- _GIVEN RECORDS_
════

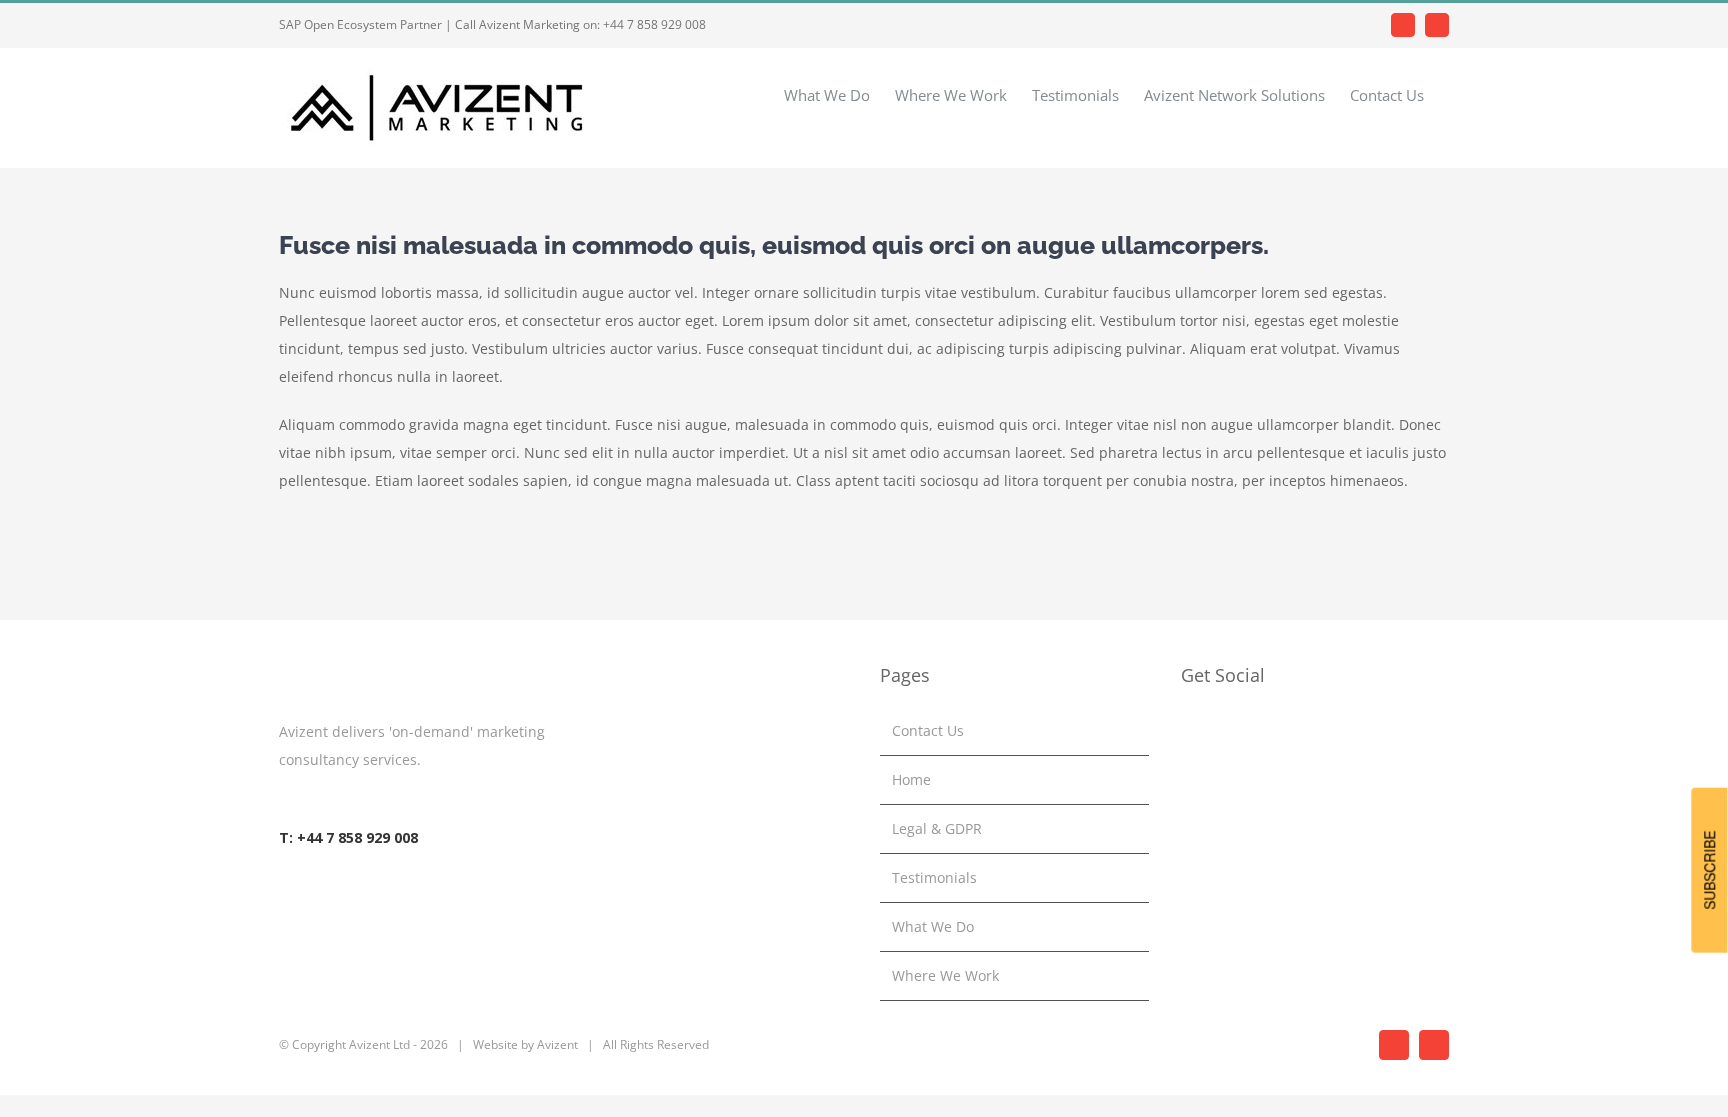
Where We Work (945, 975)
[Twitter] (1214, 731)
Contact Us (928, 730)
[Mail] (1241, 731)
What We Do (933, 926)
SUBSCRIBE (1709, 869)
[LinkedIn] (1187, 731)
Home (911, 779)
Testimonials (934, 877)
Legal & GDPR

════

- _PROBLEM DETAILS_
Write out again exactly the lines that run from the one holding "[Mail] (1241, 731)" through the last line of the data; omit all other lines.

- _SOLVED EXERCISE_
[Mail] (1241, 731)
What We Do (933, 926)
SUBSCRIBE (1709, 869)
[LinkedIn] (1187, 731)
Home (911, 779)
Testimonials (934, 877)
Legal & GDPR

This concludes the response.